=== What you need to do ===
Your task is to return, word for word, only the lines from the line with "333x187 pixels. Task: Select" through the close of the data. Exclude all pictures.

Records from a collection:
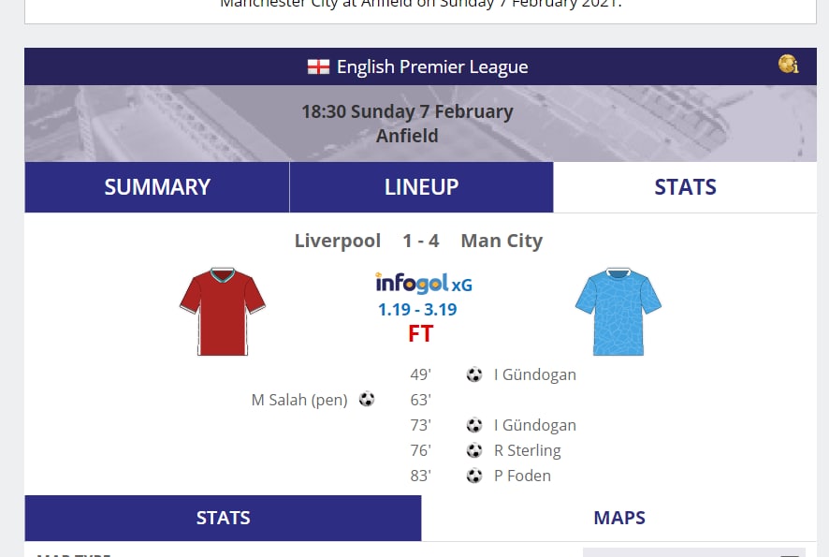This screenshot has width=829, height=557.
Task: Click the 73' Gündogan goal ball icon
Action: pos(474,425)
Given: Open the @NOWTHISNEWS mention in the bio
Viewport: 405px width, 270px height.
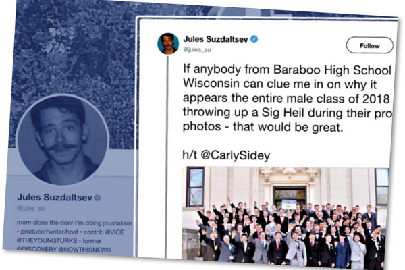Looking at the screenshot, I should coord(84,250).
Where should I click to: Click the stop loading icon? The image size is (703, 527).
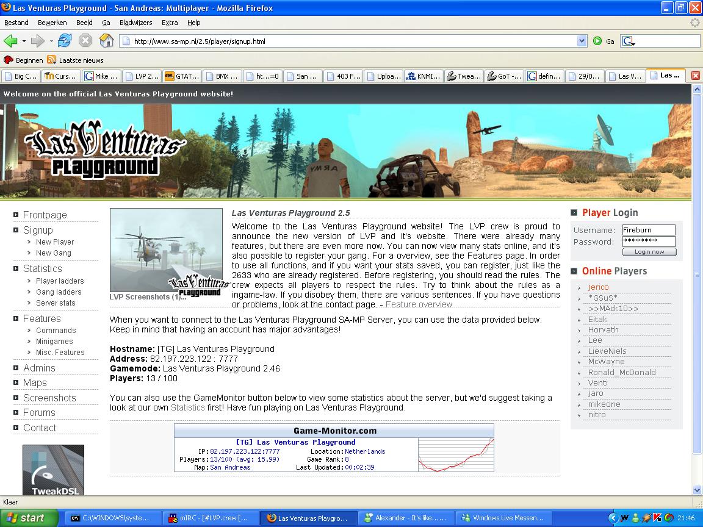85,41
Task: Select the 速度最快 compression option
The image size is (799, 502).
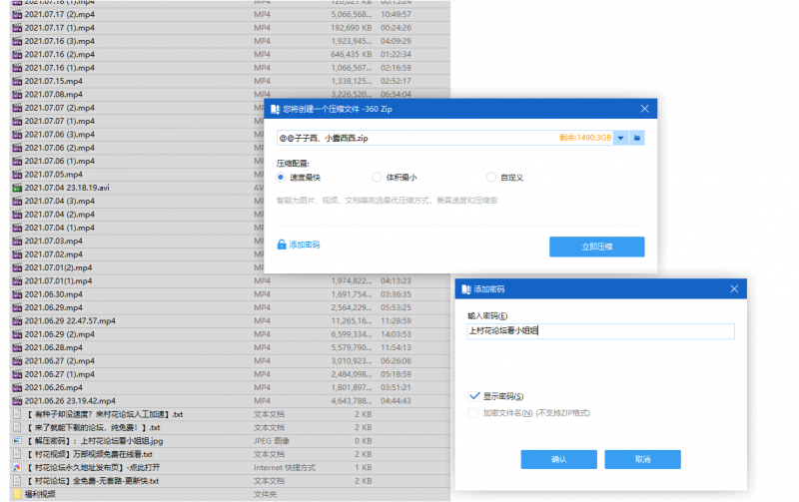Action: pos(282,177)
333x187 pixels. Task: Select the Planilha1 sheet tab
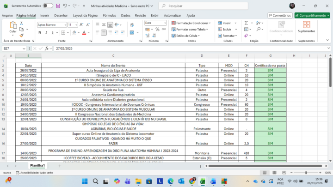[37, 166]
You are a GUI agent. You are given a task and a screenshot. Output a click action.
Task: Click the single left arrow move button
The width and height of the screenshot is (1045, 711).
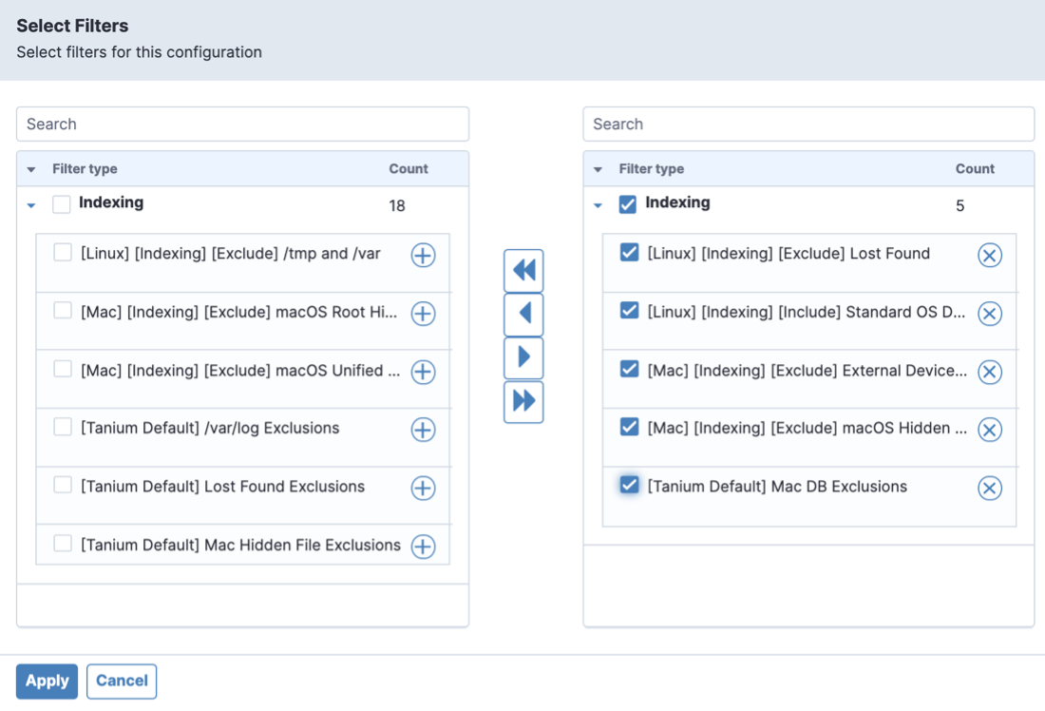tap(523, 314)
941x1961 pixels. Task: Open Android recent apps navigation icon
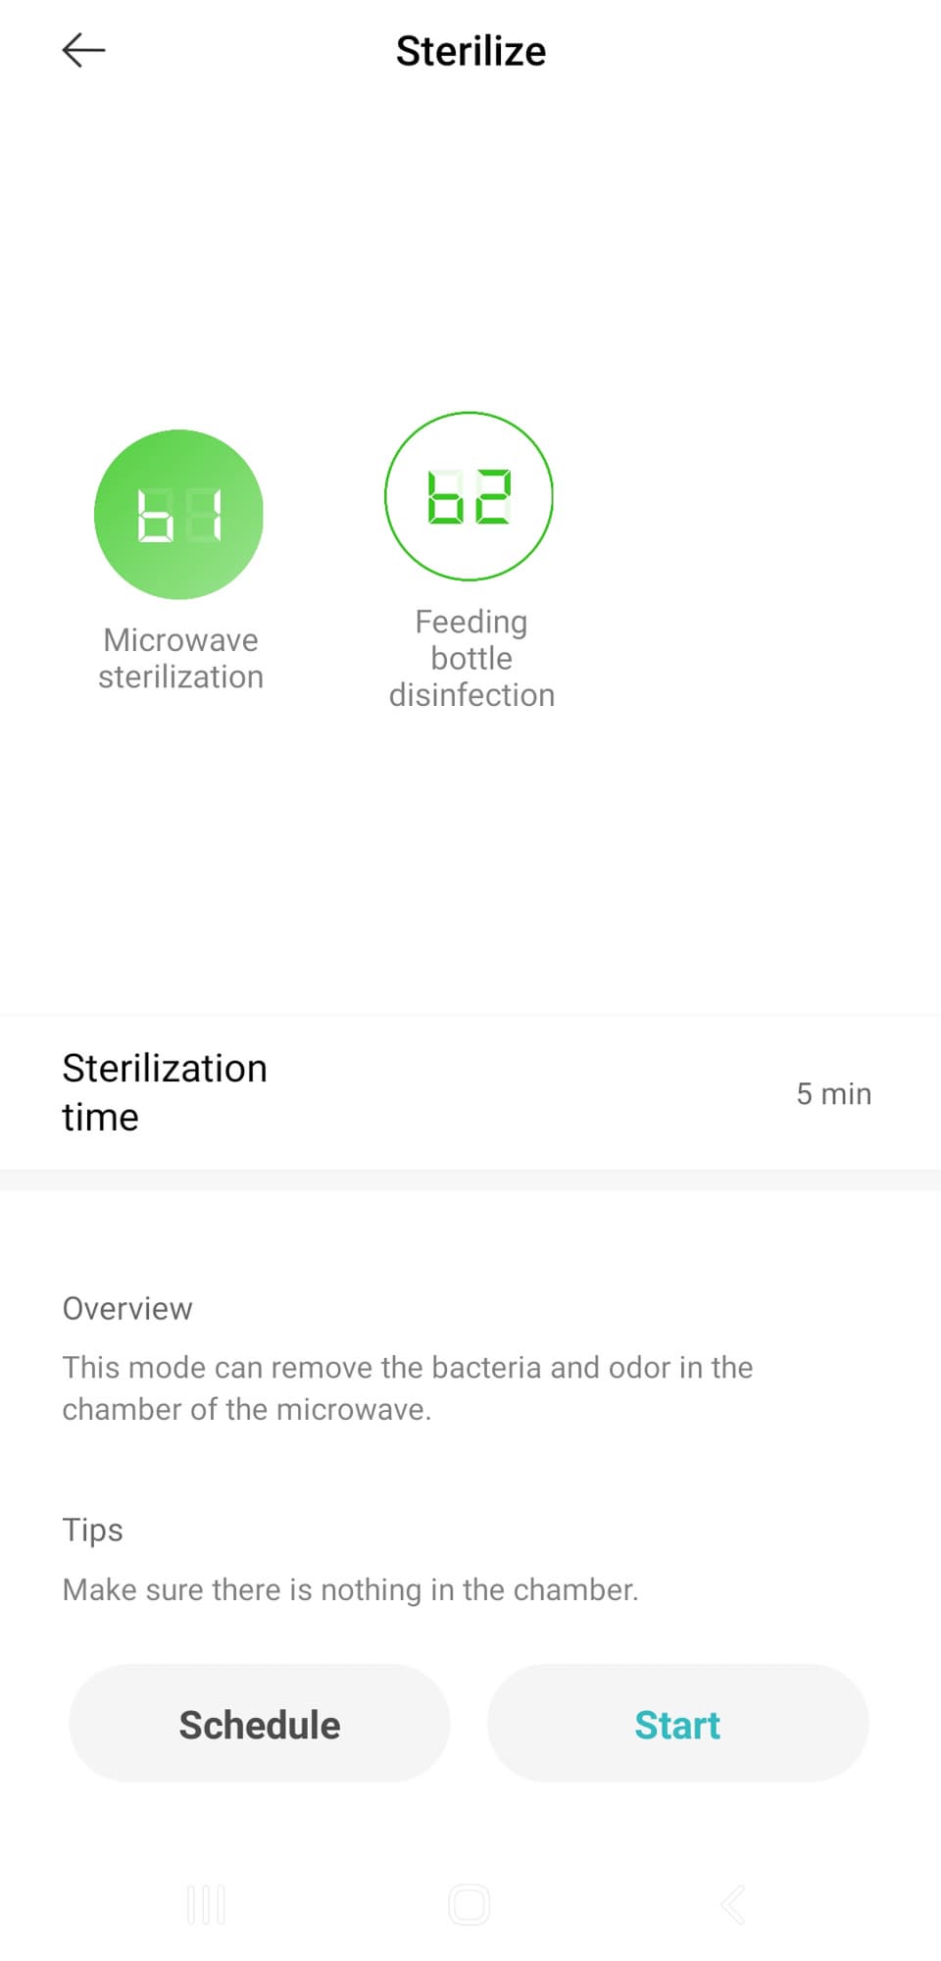(x=206, y=1904)
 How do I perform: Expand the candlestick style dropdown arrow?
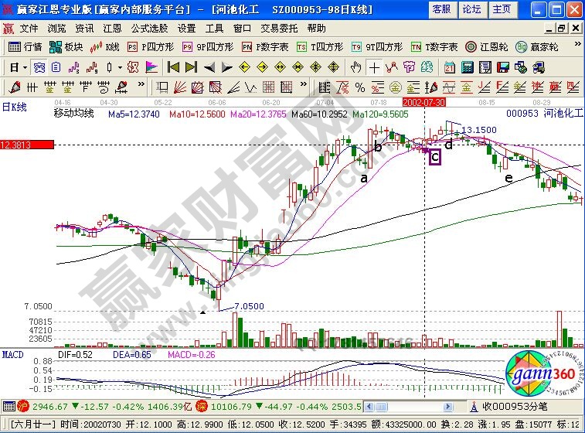118,66
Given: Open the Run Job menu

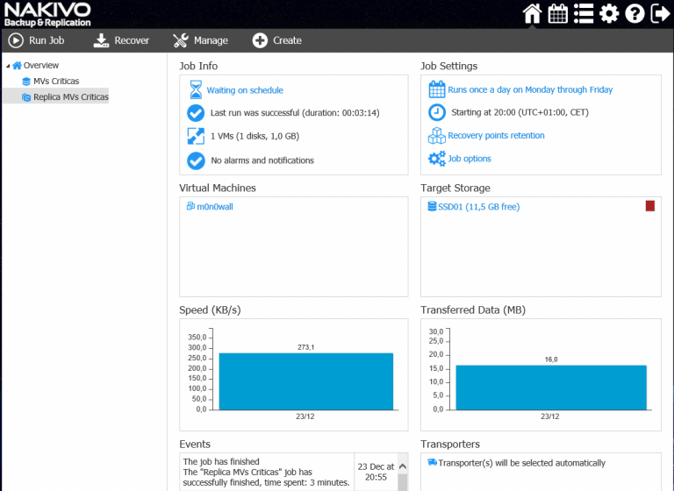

=== Written reply ===
333x187 pixels. Task: Select the Planilha1 sheet tab
[37, 166]
You are a GUI agent. You are given a task and a screenshot. Output a click action.
Task: Click the single left arrow move button
The width and height of the screenshot is (1045, 711).
tap(523, 314)
941x1961 pixels. Task: Open Android recent apps navigation icon
(x=206, y=1904)
 How do I perform: Expand the candlestick style dropdown arrow?
118,66
Given: Open the Run Job menu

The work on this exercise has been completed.